4 Ways to Prep Your Car for a Long Road Trip

The best part of taking a long road trip is that you can be as laid-back or as a spontaneous as you like. That’s if your road trip is part of a vacation, of course. For others, you may be driving from A to B for a specific reason and want to get there as quickly as possible. Whatever it is that has you cruising down the interstate, preparing for that journey will make it more pleasant.

Plan Your Trip


How to Plan a Road Trip - World of Wheels Des Moines

Image via Flickr by Chovee

Factors to take into consideration when planning your trip are weather, construction and traffic delays, gas stations, food and service stops, accommodation, attractions, events, and alternate routes in case unexpected problems crop up along the way. Mobile apps like Roadtrippers can help you plan your trip. Draw up a rough budget to get an idea of the major costs — fuel, food, accommodation, entrance fees to attractions, and allocate an amount for shopping. GasBuddy is a useful fuel calculator that takes into account your car’s make and model and even gives you a glance at fuel prices across the country.

Pay Attention to the Car’s Performance


In the weeks leading up to your trip, pay careful attention to noises or changes in the car’s performance. Do you hear any strange sounds? Is the car sluggish? Are there any vibrations? Keeping your ear tuned can help identify possible problems that should be fixed before the trip. Some could be dangerous. For instance, if you hear a clunking noise, experience excessive vibration, or notice the car tends to pull to one side, this could signify worn ball joints. If they break, your wheel will collapse, causing you to lose control of the vehicle which could result in a serious, if not fatal, accident.

Check the Essentials on the Car


The most important part of planning your trip is getting the car checked. Critical things to check are your tires (tire pressure and tread), brake system, fluids like oil, coolant, brake fluid, and transmission fluid. Other things to check are wiper blades, battery, lights (all lights including signalling lights) and your spare tire (something most drivers forget about).
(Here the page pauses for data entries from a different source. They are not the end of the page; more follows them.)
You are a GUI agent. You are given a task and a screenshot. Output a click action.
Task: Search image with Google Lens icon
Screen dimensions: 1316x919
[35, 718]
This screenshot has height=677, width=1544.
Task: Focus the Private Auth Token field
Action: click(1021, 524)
A quick check on the air filter can help save you money on fuel, as a clogged filter reduces fuel efficiency. Another way to ensure more gas mileage is to have the wheels aligned. Wheel alignment also prevents uneven wear on the tires. Lastly, consider taking your car in for a tuneup and ask that they also check the belts and hoses.

Plan for Emergencies


Emergencies are unexpected and can throw you into a spin. While you can’t always prevent them, you can prepare for them. Have an emergency kit with a flashlight (check that the batteries aren’t dead), blankets, toolkit, towing equipment, jack, extra set of keys, and even include water and some non-perishable food. Make sure everything is in order with your insurance policy and don’t leave home without your license and registration. If you’ve tackled this checklist, then you’re well-prepared to hit the road for a safe and entertaining journey that’s going to be rich in memories.